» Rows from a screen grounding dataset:
****************************************

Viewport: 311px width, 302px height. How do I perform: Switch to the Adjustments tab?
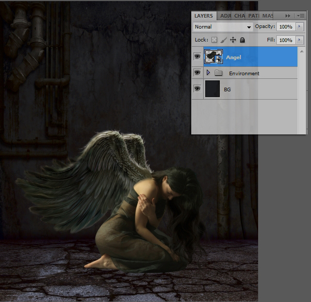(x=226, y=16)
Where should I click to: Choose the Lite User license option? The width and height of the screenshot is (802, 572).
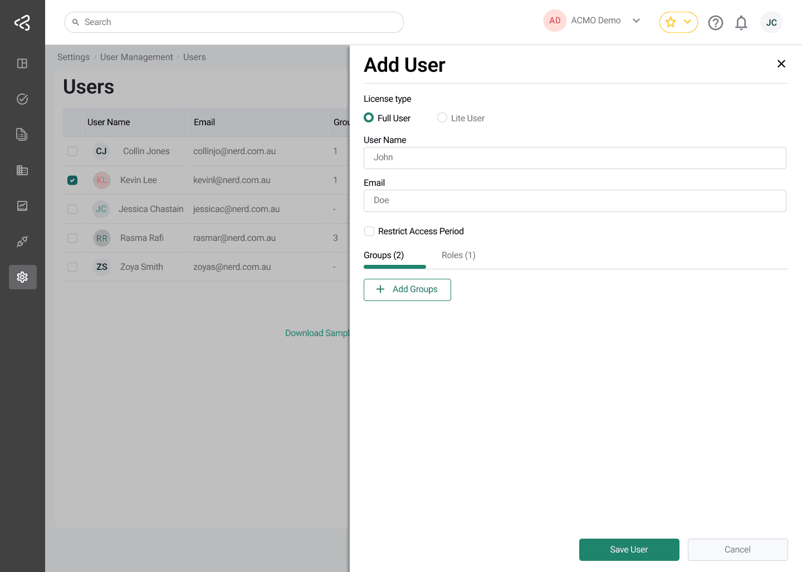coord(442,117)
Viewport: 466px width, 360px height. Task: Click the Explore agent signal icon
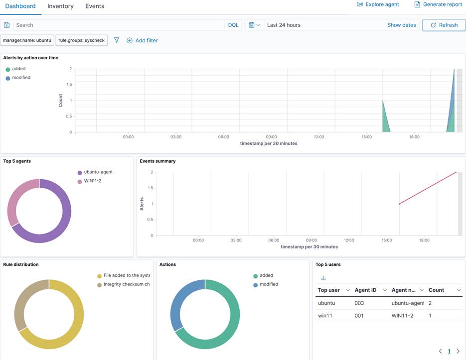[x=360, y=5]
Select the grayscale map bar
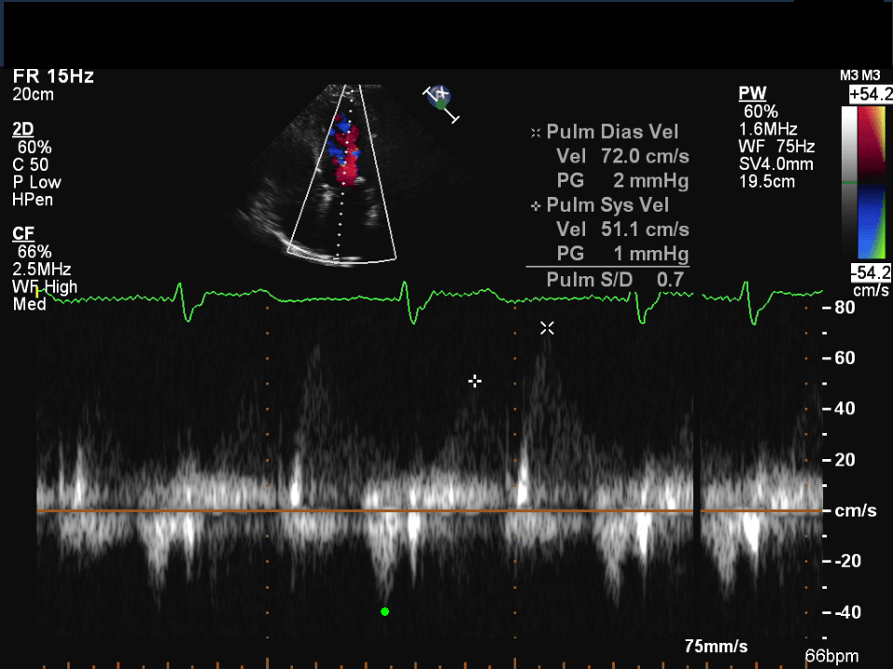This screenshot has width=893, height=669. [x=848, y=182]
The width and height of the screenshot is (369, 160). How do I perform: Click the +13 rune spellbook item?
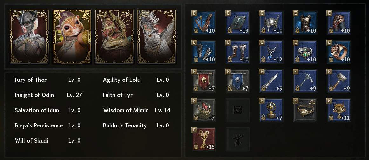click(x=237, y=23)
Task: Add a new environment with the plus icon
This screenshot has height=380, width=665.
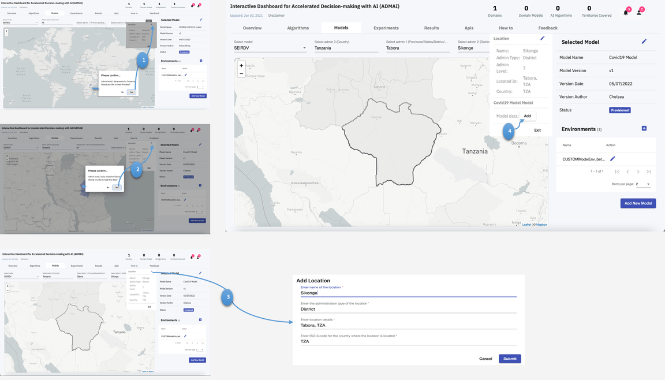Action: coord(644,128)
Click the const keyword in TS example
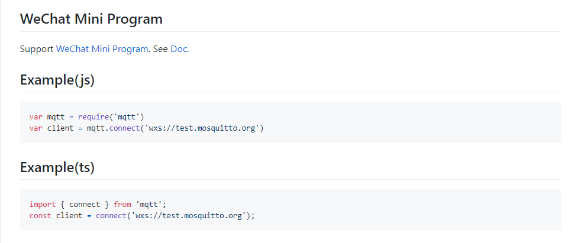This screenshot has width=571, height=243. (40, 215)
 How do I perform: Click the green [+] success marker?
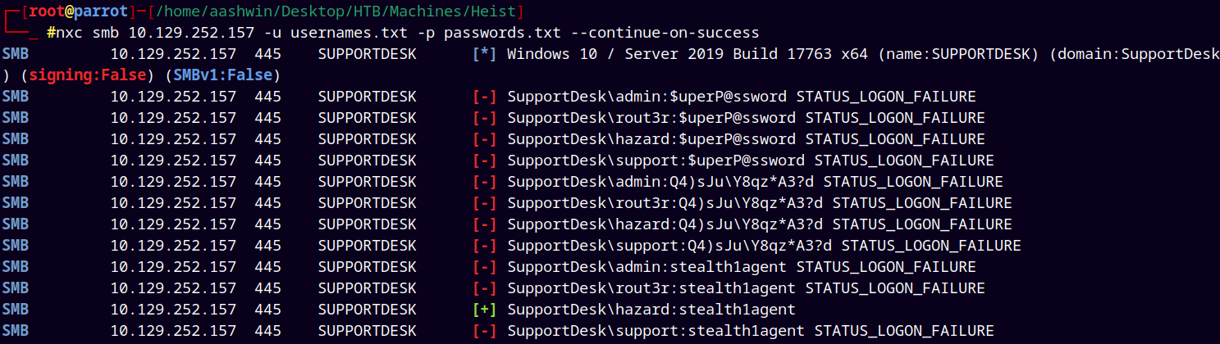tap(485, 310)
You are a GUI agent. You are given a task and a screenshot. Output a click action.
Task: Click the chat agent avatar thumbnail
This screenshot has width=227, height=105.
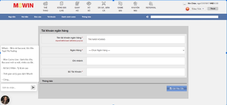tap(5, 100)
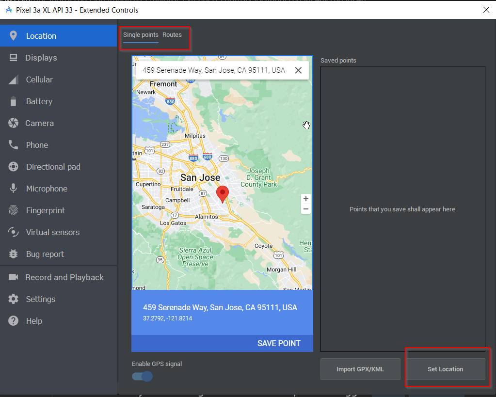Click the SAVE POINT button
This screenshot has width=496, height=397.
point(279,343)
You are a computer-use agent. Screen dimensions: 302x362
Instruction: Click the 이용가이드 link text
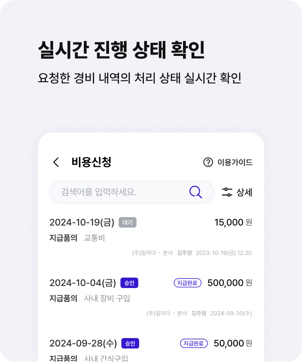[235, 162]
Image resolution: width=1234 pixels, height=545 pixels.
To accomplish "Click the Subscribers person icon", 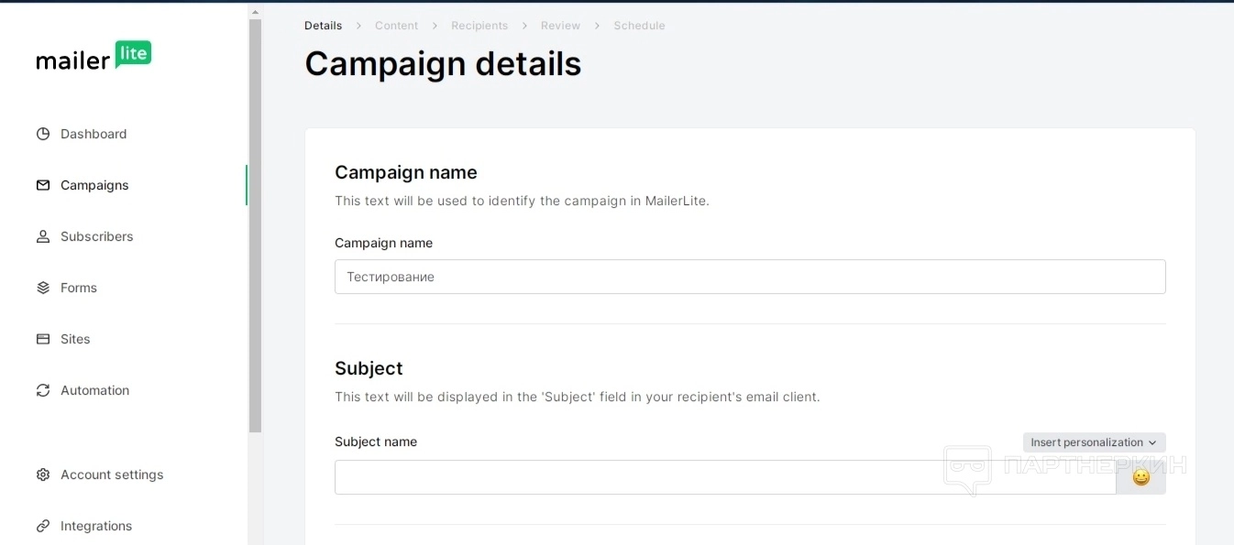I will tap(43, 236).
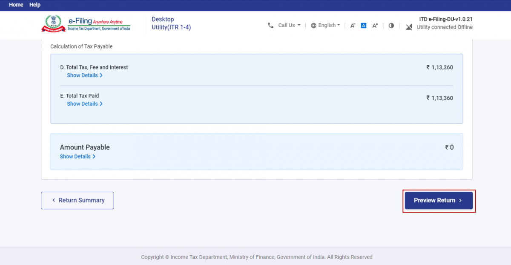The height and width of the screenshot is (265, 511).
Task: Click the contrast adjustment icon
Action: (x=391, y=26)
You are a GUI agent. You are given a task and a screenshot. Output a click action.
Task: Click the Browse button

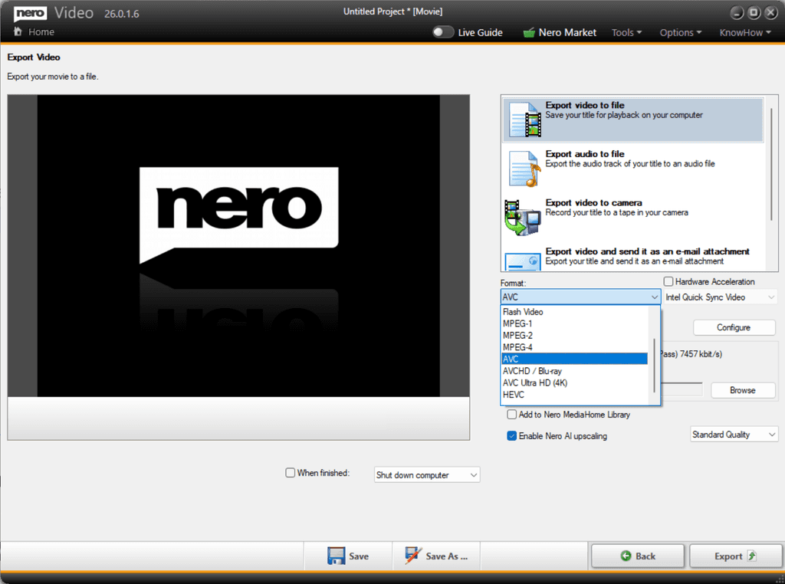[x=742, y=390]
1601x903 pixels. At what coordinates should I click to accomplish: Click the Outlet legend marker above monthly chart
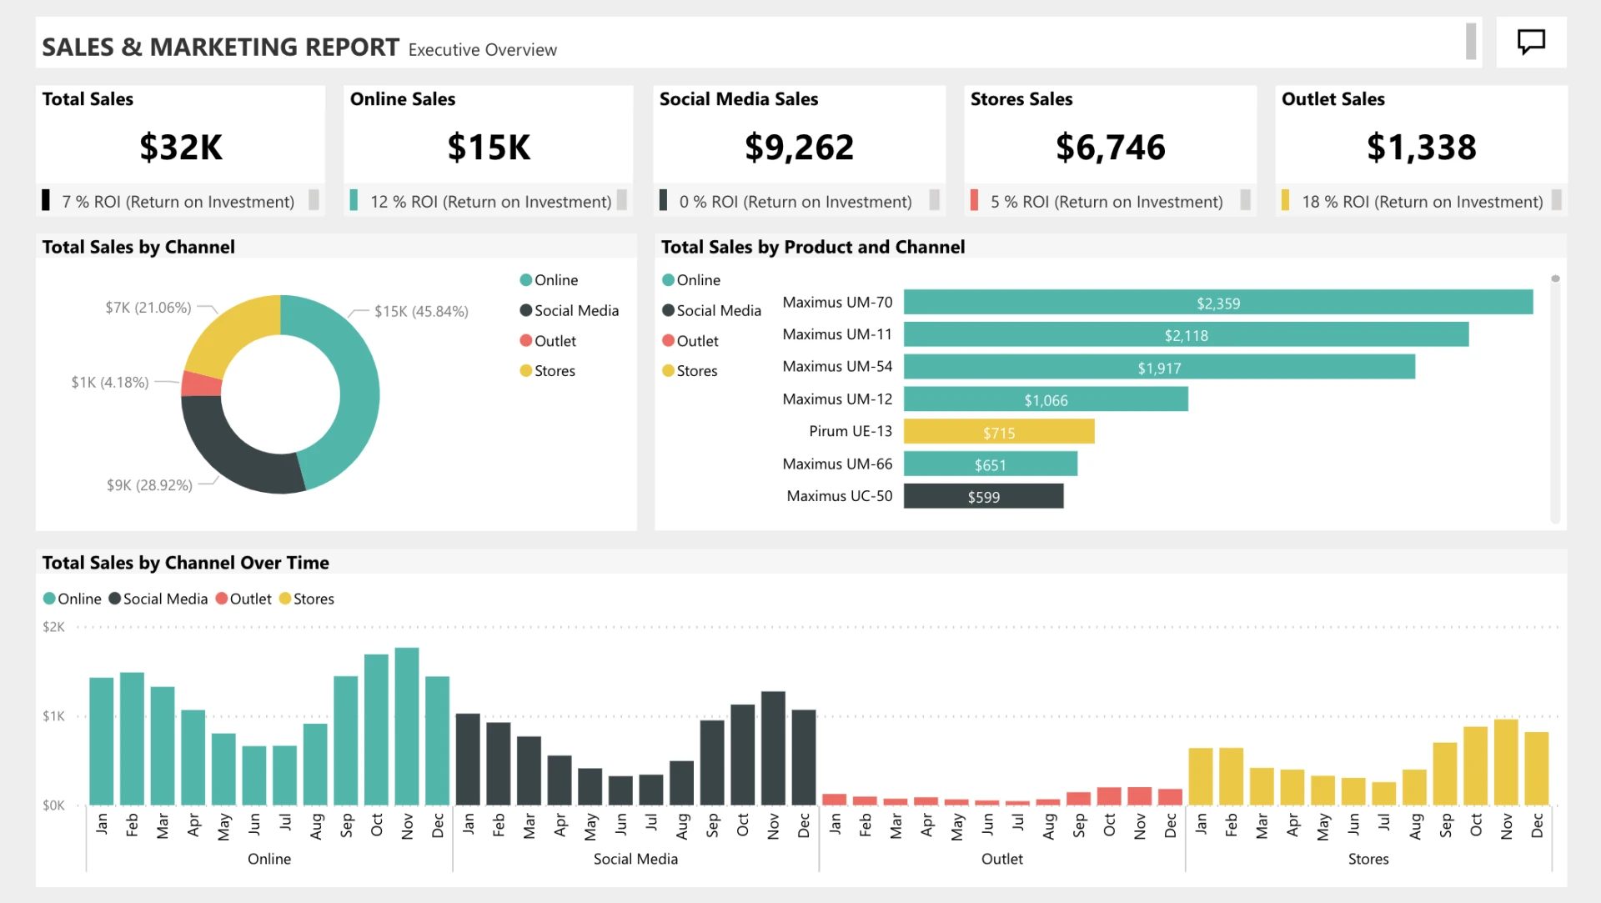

****************************************

» Goal:
Please replace "spellbook" with "tome" in the entries from the line with "Select the grayscale map bar" to the line with "tap(485, 310)", and give back only those lines with nothing else changed. Leave the pictures out of your answer.

» Exercise response:
Select the grayscale map bar
This screenshot has width=893, height=669. [x=848, y=182]
The width and height of the screenshot is (369, 160). How do I perform: Click the +13 rune tome item?
click(x=237, y=23)
Task: Add a new environment with the plus icon
This screenshot has height=380, width=665.
Action: coord(644,128)
Click the const keyword in TS example
This screenshot has width=571, height=243. (40, 215)
 How do I perform: Click the green [+] success marker?
tap(485, 310)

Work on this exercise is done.